You must keep in mind iTunes tags aren't standardized tags. When MPEG wants a standard, they don't come up with a half-baked solution like what ID3, Apple and Xiph do. They go with full blown MPEG7 - thousands and thousands of tags for your pleasure.

i read somewhere that they already did standardise tags for mp4 in mpeg-7 (dunno if it is finished tough), basically by using a "meta" atom (not placed in udta (user data), like itunes)

still as expected it will surely not be compatible to itunes tagging
negritot
QUOTE(kuniklo @ Apr 7 2004, 10:41 AM)
Am I missing something?  Right now I'm inclined to stick to mpc and keep transcoding to mp3 for my ipod, especially now that mpc seems to be showing renewed signs of life.

Wait, so you have one of the few portables that supports AAC, but you're archiving in MPC and re-encoding to MP3 for the portable? blink.gif
kuniklo
QUOTE(negritot @ Apr 9 2004, 11:38 PM)
QUOTE(kuniklo @ Apr 7 2004, 10:41 AM)
Am I missing something?  Right now I'm inclined to stick to mpc and keep transcoding to mp3 for my ipod, especially now that mpc seems to be showing renewed signs of life.

Wait, so you have one of the few portables that supports AAC, but you're archiving in MPC and re-encoding to MP3 for the portable? blink.gif

That's part of my frustration. The aac files I've encoded with Nero crash my ipod and there's no way to automate flac -> quicktime aac conversion.

All my stuff is archived on DVDs in flac files but I'll usually just transcode mpc to mp3 because it's easier than pulling out the disks.
mdmuir
QUOTE(kuniklo @ Apr 9 2004, 06:59 PM)
.  The aac files I've encoded with Nero crash my ipod and there's no way to automate flac -> quicktime aac conversion.

s.

What about this solution? http://www.dbpoweramp.net/codecs/dBpowerAMP-codec-QT-mp4.exe I tried it to convert flac to quicktime aac. It works, albeit at a leisurely pace.
apecat
I think the Openess of Vorbis is a good enough reason to move over to only that format and to start loads of petititions to get companies like Sony, Apple, Phillips, Warner etc to start supporting it too in both hardware and software.

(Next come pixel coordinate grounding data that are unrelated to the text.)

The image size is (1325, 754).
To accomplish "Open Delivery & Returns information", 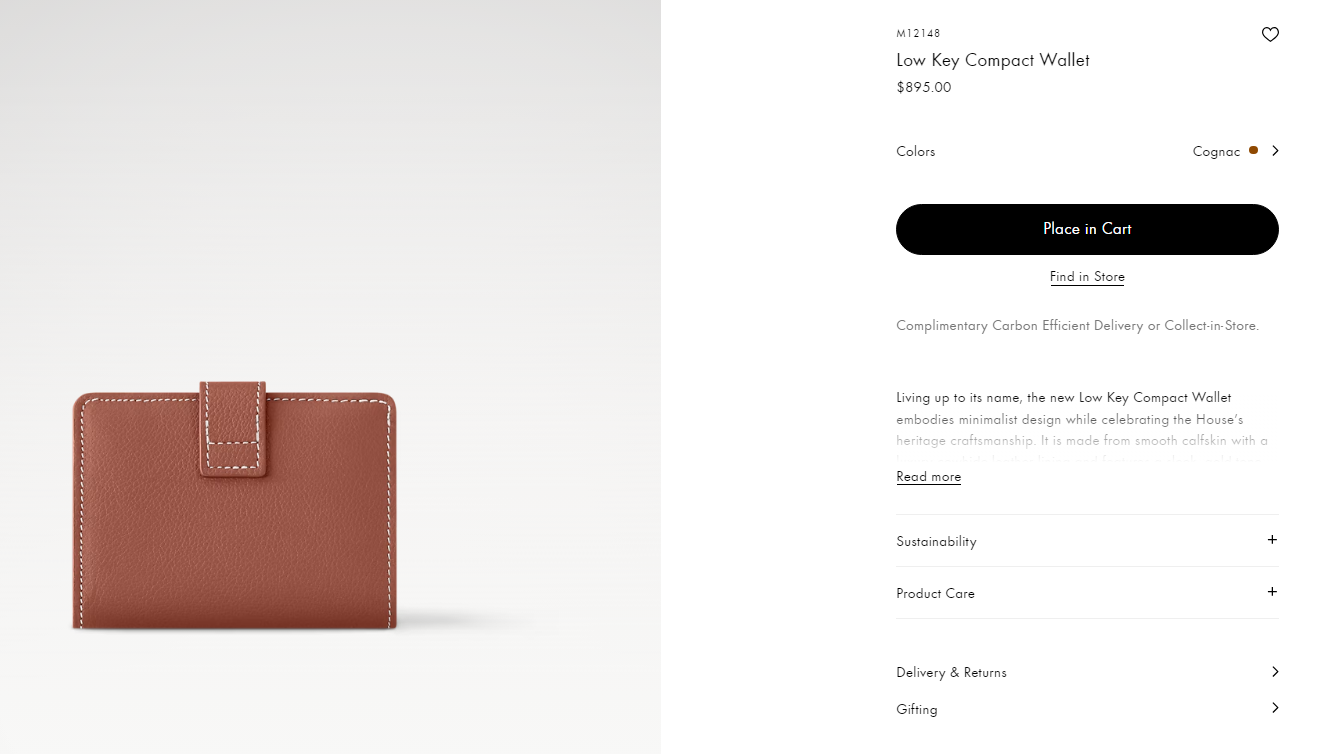I will (1088, 672).
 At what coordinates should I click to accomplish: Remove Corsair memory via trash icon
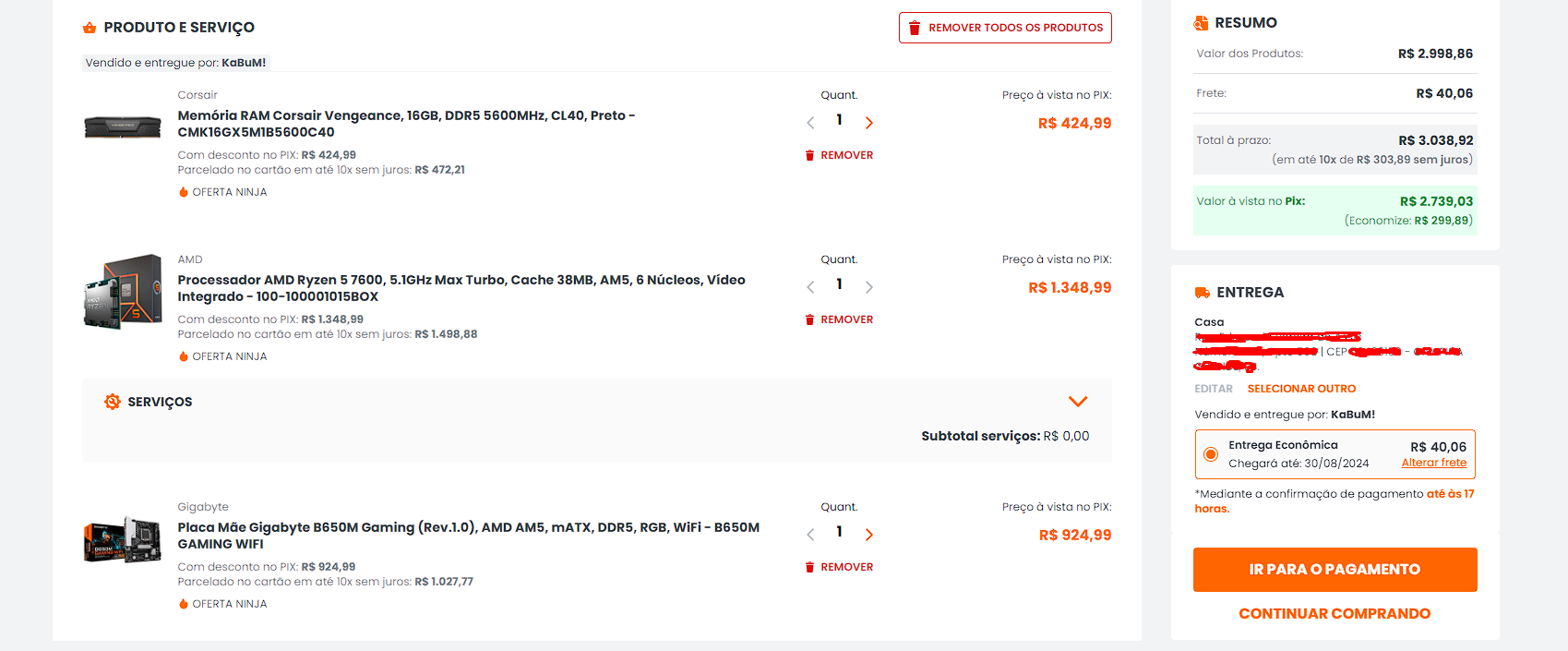[x=809, y=155]
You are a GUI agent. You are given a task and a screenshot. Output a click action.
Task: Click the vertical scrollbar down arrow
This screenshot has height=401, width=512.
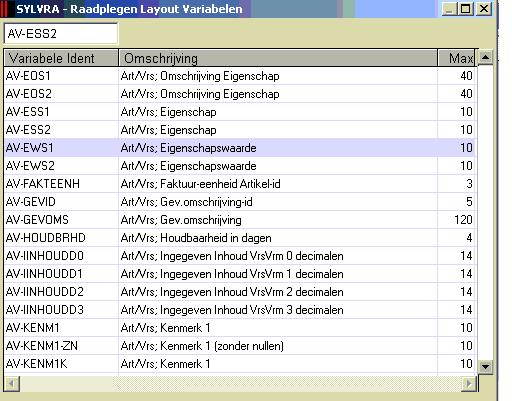pos(485,367)
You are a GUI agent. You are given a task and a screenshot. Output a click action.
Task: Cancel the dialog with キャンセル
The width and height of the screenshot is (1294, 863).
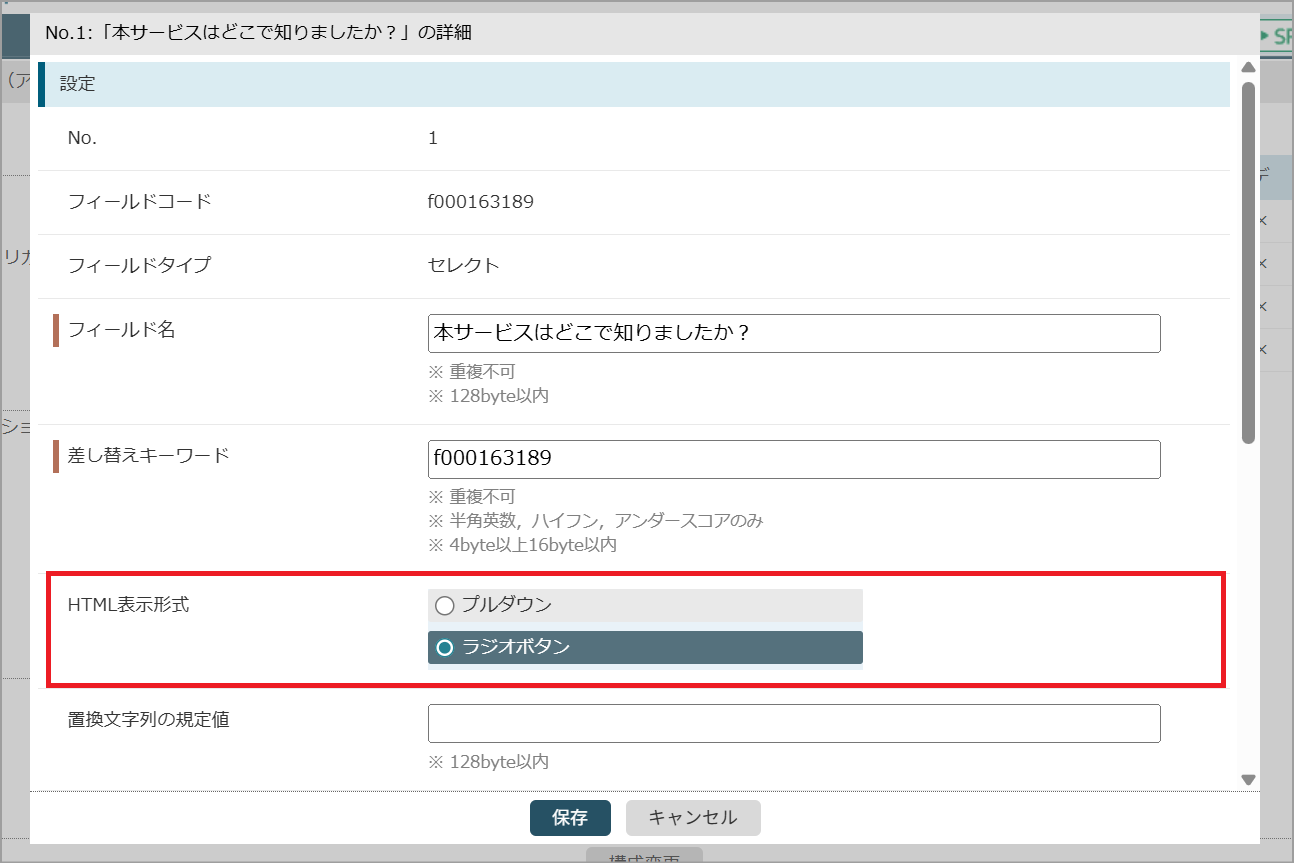693,818
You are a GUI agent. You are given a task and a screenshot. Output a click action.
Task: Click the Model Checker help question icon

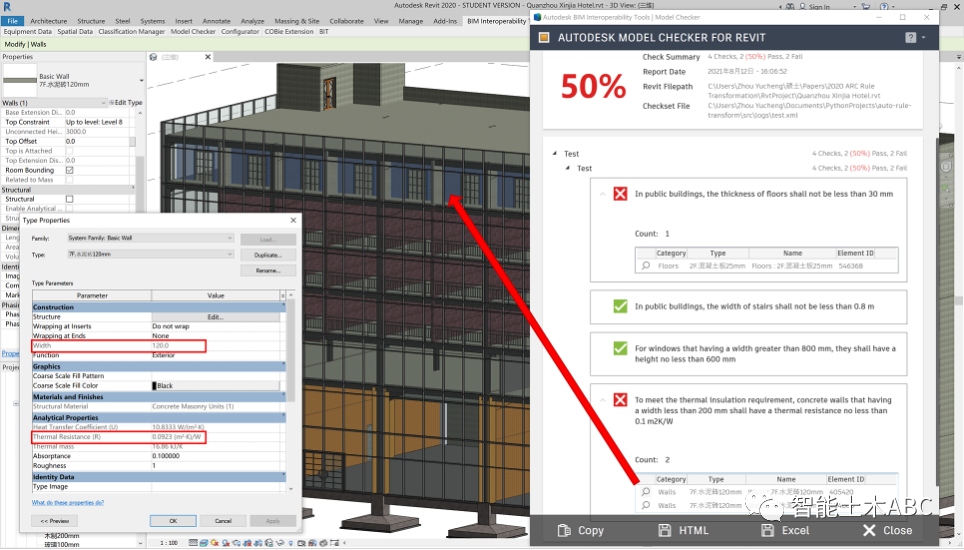tap(910, 37)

Right now Dolby, Fraunhofer/Thomson and MS are probarly doing all they can to prevent companies to get in touch with Vorbis, don't you think? It is as abvious as that the theory about Adobe having some deal with Microsoft and Apple about not making Linux versions of any of their products.
vider
well, You can't realy say that the development over MP3 has stopped.

Check this out, now it's down but check it a few days later, you'll be surprised. wink.gif
beto
QUOTE(apecat @ Jan 6 2005, 12:02 PM)
I think the Openess of Vorbis is a good enough reason to move over to only that format and to start loads of petititions to get companies like Sony, Apple, Phillips, Warner etc to start supporting it too in both hardware and software.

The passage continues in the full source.